**DATA PROVIDED:**
┄┄┄┄┄┄

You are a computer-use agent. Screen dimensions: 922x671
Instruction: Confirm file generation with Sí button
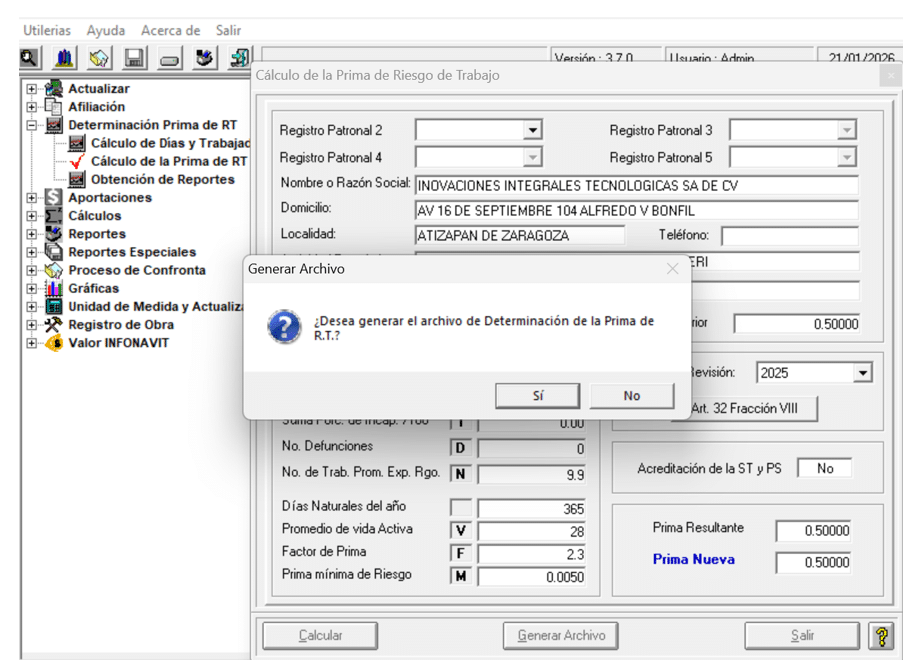point(537,396)
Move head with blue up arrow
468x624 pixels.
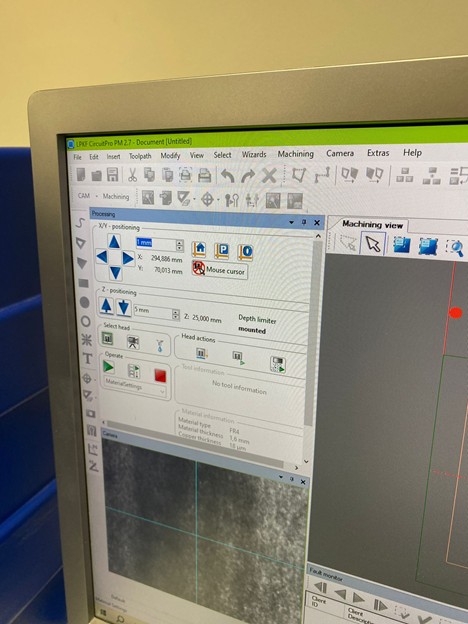pyautogui.click(x=114, y=242)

┄┄┄┄┄┄

**WRITTEN TASK:**
Rewrite every line of the entries above as a numbered list, skipping blank lines and leaving out the pictures.

**REPLY:**
1. You are a computer-use agent. Screen dimensions: 922x671
2. Instruction: Confirm file generation with Sí button
3. point(537,396)
4. Move head with blue up arrow
5. 468x624 pixels.
6. pyautogui.click(x=114, y=242)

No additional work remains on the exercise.